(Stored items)
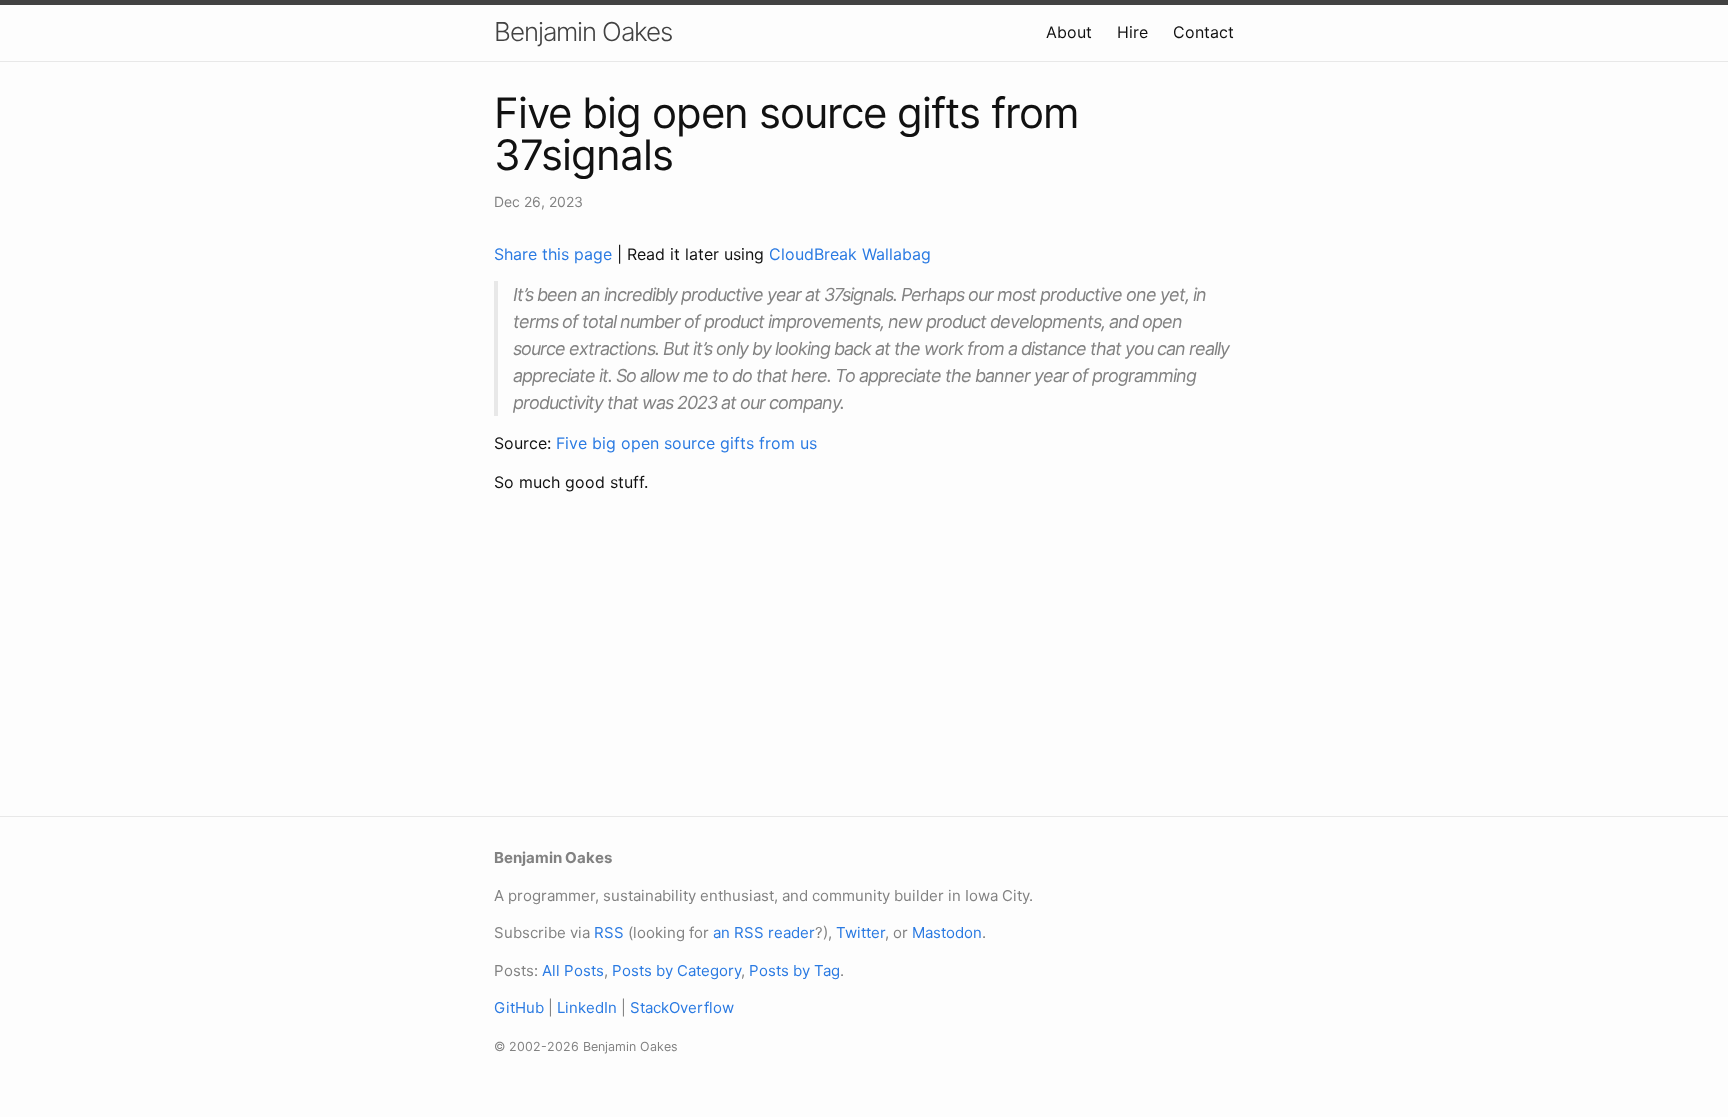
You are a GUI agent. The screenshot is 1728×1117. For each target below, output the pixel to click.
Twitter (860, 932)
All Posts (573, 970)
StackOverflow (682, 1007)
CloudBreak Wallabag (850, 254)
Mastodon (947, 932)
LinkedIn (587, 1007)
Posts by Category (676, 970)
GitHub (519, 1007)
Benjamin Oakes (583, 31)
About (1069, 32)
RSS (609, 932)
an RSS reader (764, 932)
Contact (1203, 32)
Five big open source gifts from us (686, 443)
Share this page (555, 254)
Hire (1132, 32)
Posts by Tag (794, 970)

---

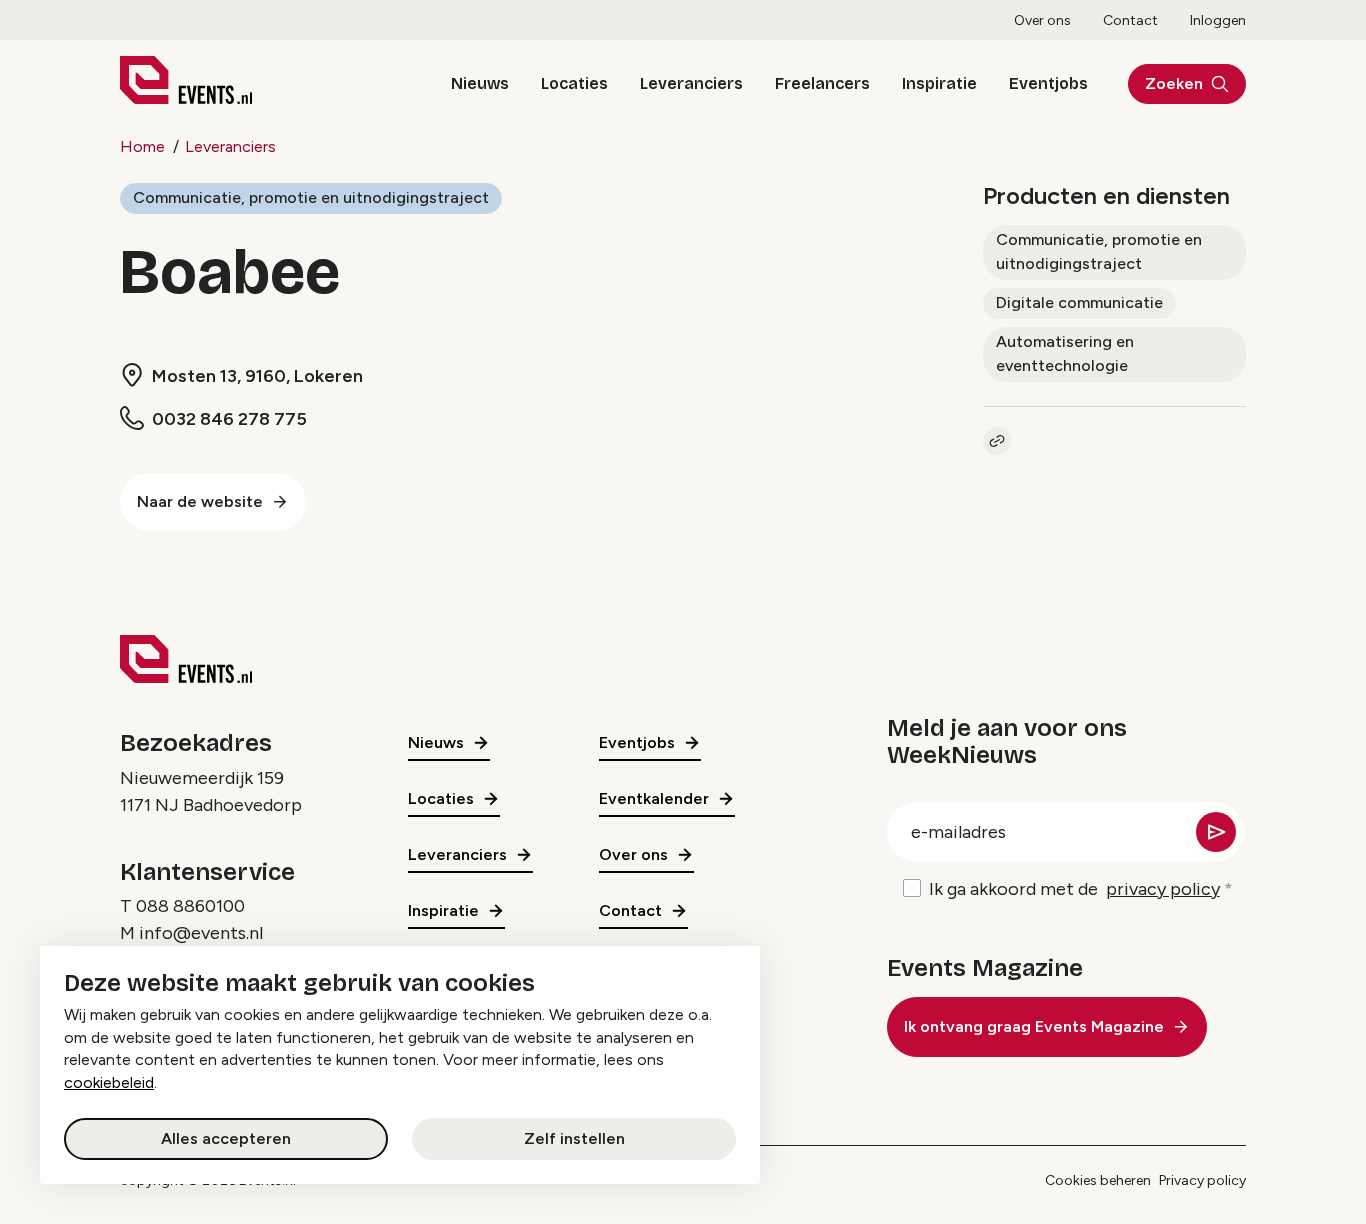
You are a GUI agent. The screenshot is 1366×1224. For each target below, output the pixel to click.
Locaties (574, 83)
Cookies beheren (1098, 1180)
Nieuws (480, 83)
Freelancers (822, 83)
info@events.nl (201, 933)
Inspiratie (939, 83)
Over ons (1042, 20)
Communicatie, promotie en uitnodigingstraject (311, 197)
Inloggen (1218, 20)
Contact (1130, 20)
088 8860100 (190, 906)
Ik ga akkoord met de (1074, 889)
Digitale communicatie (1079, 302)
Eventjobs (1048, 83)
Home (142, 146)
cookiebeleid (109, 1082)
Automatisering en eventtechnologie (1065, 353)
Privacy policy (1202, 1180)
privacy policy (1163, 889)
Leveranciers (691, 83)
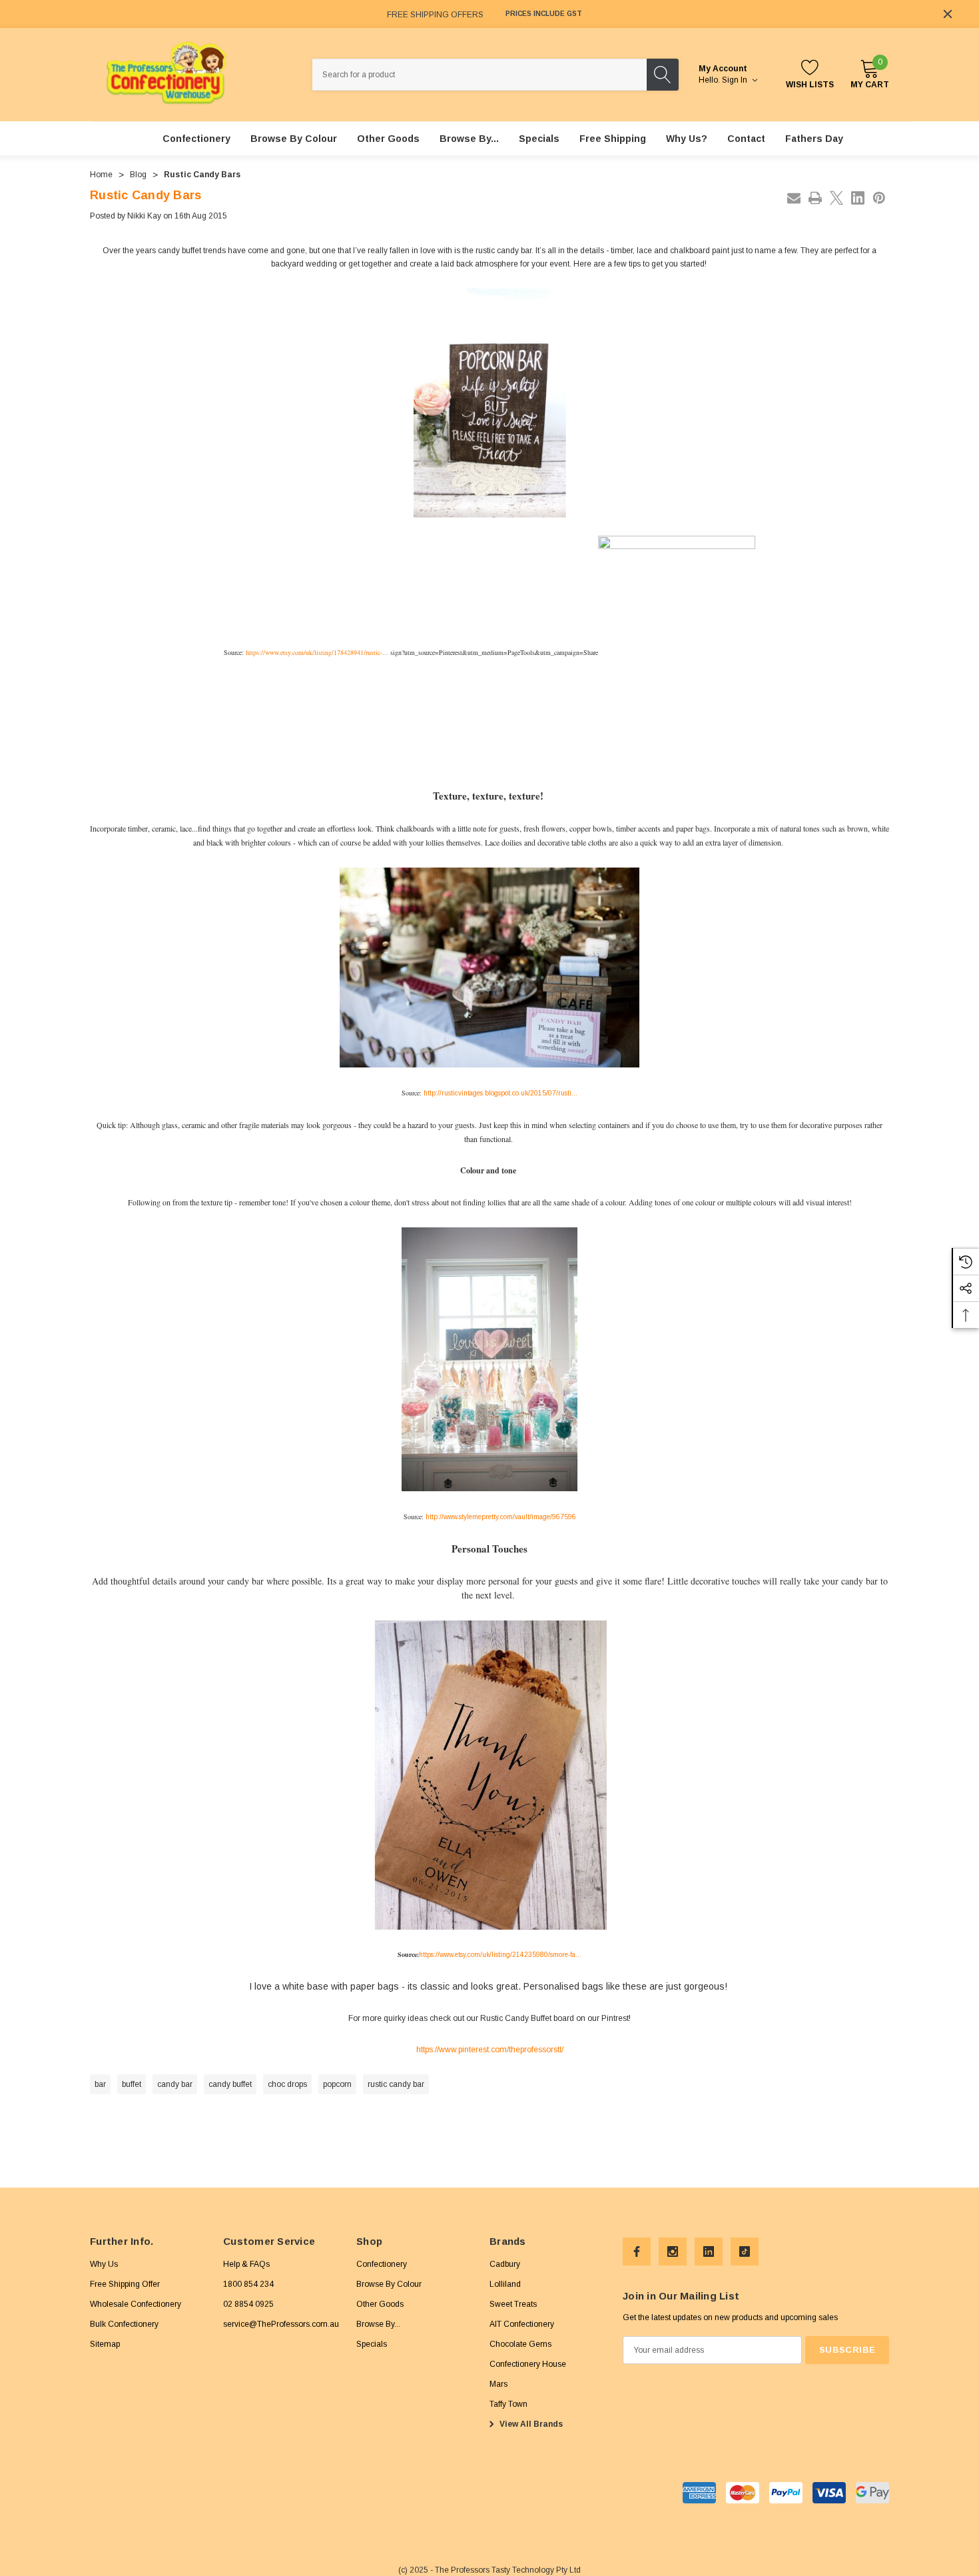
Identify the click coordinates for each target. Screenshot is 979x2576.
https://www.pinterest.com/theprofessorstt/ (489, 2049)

What you should do: All that is wanted is the stretch of lines above from the one containing "Identify the click" through the one containing "https://www.pinterest.com/theprofessorstt/ (489, 2049)", duplicated exactly.

Finished exercise:
Identify the click coordinates for each target. Screenshot is 979x2576.
https://www.pinterest.com/theprofessorstt/ (489, 2049)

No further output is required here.